Фрагмент документа:
<<<<
Ахматова рассказывала, как похолодела от страшного предчувствия. Когда началась овация… Зал утих, она долго искала очки, напялила их на нос и стала читать по бумажке, глухо и небрежно, не глядя на аудиторию, чтобы не вызвать нового взрыва. Она не хотела заигрывать с толпой, которая забыла, в каком мире мы живем.

(Н.Я. Мандельштам. Вторая книга. М. 1999. Стр. 383)

Но Надежда Яковлевна этот ее рассказ связывает с вечером в Политехническом. Именно там будто бы при появлении Ахматовой весь зал встал. И потом, когда она стала читать, тоже все встали и слушали ее стоя.

Сталин, когда ему доложили об этом, пришел в ярость. Но, будучи человеком не склонным к многословию, он выразил свои чувства коротким деловым вопросом:

— Кто организовал вставание?

Именно так и рассказывает об этом Надежда Яковлевна в своей «Второй книге».
>>>>
Записи набора:
<<<<
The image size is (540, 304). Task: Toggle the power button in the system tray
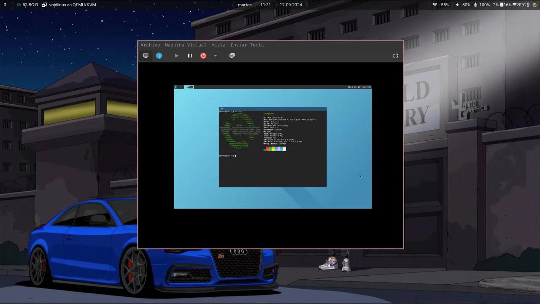click(x=534, y=5)
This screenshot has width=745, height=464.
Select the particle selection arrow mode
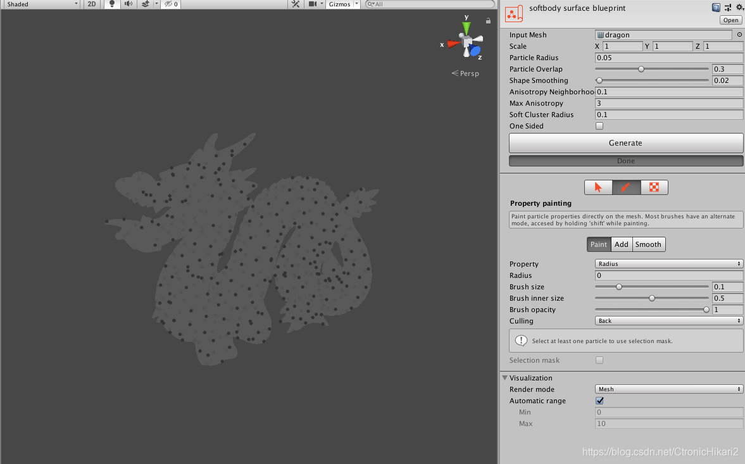(x=598, y=187)
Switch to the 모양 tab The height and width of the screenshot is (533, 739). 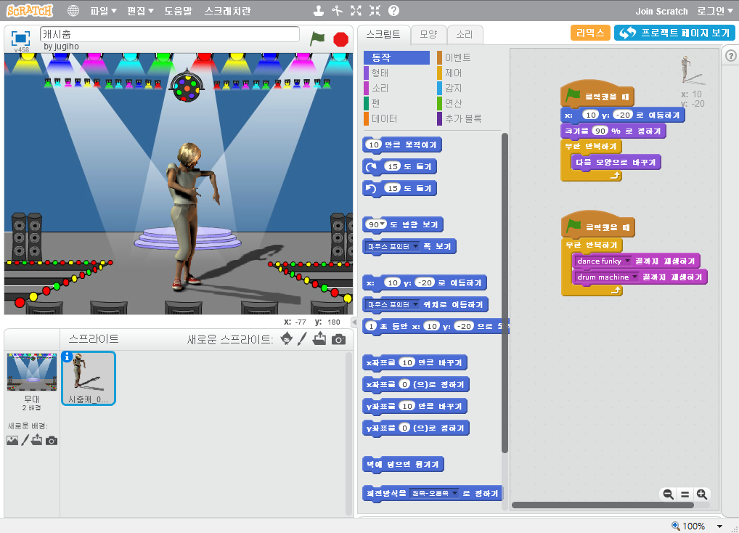pos(428,34)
>>>>
Задание 1:
Каким вопросом, согласно фрагменту, Сталин выразил свои чувства, когда ему доложили о вечере?
Задание 2:
Измените в записях часть от их начала до строки с "(x=598, y=187)" включительно: замените "power button" на "volume icon", ничего больше не трогая. Выведите только эти строки и без картинок.
Записи к фрагменту никак не относятся.

Полный ответ 1:
«Кто организовал вставание?»

Полный ответ 2:
The image size is (540, 304). Task: Toggle the volume icon in the system tray
click(x=534, y=5)
This screenshot has width=745, height=464.
Select the particle selection arrow mode
(x=598, y=187)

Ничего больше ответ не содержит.